START EXCERPTED DATA

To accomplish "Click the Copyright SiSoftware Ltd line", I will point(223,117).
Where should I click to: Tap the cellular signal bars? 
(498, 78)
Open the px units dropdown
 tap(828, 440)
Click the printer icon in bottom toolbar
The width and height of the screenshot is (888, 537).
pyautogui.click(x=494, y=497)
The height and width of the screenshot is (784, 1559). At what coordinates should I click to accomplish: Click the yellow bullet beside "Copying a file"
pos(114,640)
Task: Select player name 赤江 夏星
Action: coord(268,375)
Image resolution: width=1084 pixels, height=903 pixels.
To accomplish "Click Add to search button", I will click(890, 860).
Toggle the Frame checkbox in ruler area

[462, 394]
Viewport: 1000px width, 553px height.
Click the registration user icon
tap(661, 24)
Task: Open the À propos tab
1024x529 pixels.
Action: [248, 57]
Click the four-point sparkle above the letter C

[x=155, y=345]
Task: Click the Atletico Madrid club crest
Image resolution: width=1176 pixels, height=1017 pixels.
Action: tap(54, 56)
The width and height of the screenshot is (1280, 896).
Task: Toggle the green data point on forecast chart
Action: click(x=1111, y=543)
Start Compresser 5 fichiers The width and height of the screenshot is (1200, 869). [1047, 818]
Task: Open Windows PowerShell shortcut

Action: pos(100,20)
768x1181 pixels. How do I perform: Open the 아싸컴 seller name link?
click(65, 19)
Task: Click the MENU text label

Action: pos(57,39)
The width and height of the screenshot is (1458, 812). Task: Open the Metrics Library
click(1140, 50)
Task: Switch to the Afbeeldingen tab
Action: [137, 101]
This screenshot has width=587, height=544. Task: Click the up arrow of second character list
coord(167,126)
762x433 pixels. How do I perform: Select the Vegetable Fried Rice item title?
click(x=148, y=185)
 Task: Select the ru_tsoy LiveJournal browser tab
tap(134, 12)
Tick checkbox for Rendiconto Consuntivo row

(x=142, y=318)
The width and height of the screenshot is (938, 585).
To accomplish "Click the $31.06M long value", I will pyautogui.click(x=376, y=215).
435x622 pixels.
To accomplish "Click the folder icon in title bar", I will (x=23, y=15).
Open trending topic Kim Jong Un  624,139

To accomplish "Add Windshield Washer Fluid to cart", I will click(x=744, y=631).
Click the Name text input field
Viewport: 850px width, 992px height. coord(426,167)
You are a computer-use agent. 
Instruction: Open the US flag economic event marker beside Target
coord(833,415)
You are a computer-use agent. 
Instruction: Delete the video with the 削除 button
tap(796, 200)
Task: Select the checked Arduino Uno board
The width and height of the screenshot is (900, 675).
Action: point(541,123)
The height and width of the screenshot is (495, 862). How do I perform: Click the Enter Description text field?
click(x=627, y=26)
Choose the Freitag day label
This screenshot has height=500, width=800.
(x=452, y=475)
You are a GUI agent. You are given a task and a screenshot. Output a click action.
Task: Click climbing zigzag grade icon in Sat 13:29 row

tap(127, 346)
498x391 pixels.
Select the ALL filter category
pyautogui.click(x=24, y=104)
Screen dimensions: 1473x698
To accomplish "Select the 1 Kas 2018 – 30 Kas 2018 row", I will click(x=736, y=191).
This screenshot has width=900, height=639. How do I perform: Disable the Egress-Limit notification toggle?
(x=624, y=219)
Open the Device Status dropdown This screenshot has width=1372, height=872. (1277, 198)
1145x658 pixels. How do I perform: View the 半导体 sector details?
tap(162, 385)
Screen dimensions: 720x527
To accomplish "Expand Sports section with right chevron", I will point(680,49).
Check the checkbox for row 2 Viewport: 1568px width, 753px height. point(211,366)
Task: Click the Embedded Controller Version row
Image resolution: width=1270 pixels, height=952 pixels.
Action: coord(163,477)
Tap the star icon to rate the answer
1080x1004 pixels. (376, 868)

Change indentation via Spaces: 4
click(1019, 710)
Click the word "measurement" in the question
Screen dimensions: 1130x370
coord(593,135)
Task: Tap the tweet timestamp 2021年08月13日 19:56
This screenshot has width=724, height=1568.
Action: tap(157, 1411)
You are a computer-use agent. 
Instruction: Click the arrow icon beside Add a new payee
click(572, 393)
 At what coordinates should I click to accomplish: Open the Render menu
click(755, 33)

END EXCERPTED DATA

EXERCISE GOAL ▸
The whole listing above is to be reproduced without any slip.

REPLY TO THE TASK ▸
To accomplish "Click the Copyright SiSoftware Ltd line", I will point(223,117).
Where should I click to: Tap the cellular signal bars? 
(498, 78)
Open the px units dropdown
 tap(828, 440)
Click the printer icon in bottom toolbar
The width and height of the screenshot is (888, 537).
pyautogui.click(x=494, y=497)
The height and width of the screenshot is (784, 1559). At what coordinates should I click to accomplish: Click the yellow bullet beside "Copying a file"
pos(114,640)
Task: Select player name 赤江 夏星
Action: coord(268,375)
Image resolution: width=1084 pixels, height=903 pixels.
To accomplish "Click Add to search button", I will click(890, 860).
Toggle the Frame checkbox in ruler area

[462, 394]
Viewport: 1000px width, 553px height.
Click the registration user icon
tap(661, 24)
Task: Open the À propos tab
1024x529 pixels.
Action: [248, 57]
Click the four-point sparkle above the letter C

[x=155, y=345]
Task: Click the Atletico Madrid club crest
Image resolution: width=1176 pixels, height=1017 pixels.
Action: tap(54, 56)
The width and height of the screenshot is (1280, 896).
Task: Toggle the green data point on forecast chart
Action: click(x=1111, y=543)
Start Compresser 5 fichiers The width and height of the screenshot is (1200, 869). [1047, 818]
Task: Open Windows PowerShell shortcut

Action: pos(100,20)
768x1181 pixels. How do I perform: Open the 아싸컴 seller name link?
click(65, 19)
Task: Click the MENU text label

Action: pos(57,39)
The width and height of the screenshot is (1458, 812). Task: Open the Metrics Library
click(1140, 50)
Task: Switch to the Afbeeldingen tab
Action: [137, 101]
This screenshot has width=587, height=544. Task: Click the up arrow of second character list
coord(167,126)
762x433 pixels. How do I perform: Select the Vegetable Fried Rice item title?
click(x=148, y=185)
 Task: Select the ru_tsoy LiveJournal browser tab
tap(134, 12)
Tick checkbox for Rendiconto Consuntivo row

(x=142, y=318)
The width and height of the screenshot is (938, 585).
To accomplish "Click the $31.06M long value", I will pyautogui.click(x=376, y=215).
435x622 pixels.
To accomplish "Click the folder icon in title bar", I will (x=23, y=15).
Open trending topic Kim Jong Un  624,139

To accomplish "Add Windshield Washer Fluid to cart", I will click(x=744, y=631).
Click the Name text input field
Viewport: 850px width, 992px height. coord(426,167)
You are a computer-use agent. 
Instruction: Open the US flag economic event marker beside Target
coord(833,415)
You are a computer-use agent. 
Instruction: Delete the video with the 削除 button
tap(796, 200)
Task: Select the checked Arduino Uno board
The width and height of the screenshot is (900, 675).
Action: point(541,123)
The height and width of the screenshot is (495, 862). How do I perform: Click the Enter Description text field?
click(x=627, y=26)
Choose the Freitag day label
This screenshot has height=500, width=800.
(x=452, y=475)
You are a GUI agent. You are given a task and a screenshot. Output a click action.
Task: Click climbing zigzag grade icon in Sat 13:29 row

tap(127, 346)
498x391 pixels.
Select the ALL filter category
pyautogui.click(x=24, y=104)
Screen dimensions: 1473x698
To accomplish "Select the 1 Kas 2018 – 30 Kas 2018 row", I will click(x=736, y=191).
This screenshot has width=900, height=639. How do I perform: Disable the Egress-Limit notification toggle?
(x=624, y=219)
Open the Device Status dropdown This screenshot has width=1372, height=872. (1277, 198)
1145x658 pixels. How do I perform: View the 半导体 sector details?
tap(162, 385)
Screen dimensions: 720x527
To accomplish "Expand Sports section with right chevron", I will point(680,49).
Check the checkbox for row 2 Viewport: 1568px width, 753px height. point(211,366)
Task: Click the Embedded Controller Version row
Image resolution: width=1270 pixels, height=952 pixels.
Action: coord(163,477)
Tap the star icon to rate the answer
1080x1004 pixels. (376, 868)

Change indentation via Spaces: 4
click(1019, 710)
Click the word "measurement" in the question
Screen dimensions: 1130x370
coord(593,135)
Task: Tap the tweet timestamp 2021年08月13日 19:56
This screenshot has width=724, height=1568.
Action: tap(157, 1411)
You are a computer-use agent. 
Instruction: Click the arrow icon beside Add a new payee
click(572, 393)
 At what coordinates should I click to accomplish: Open the Render menu
click(755, 33)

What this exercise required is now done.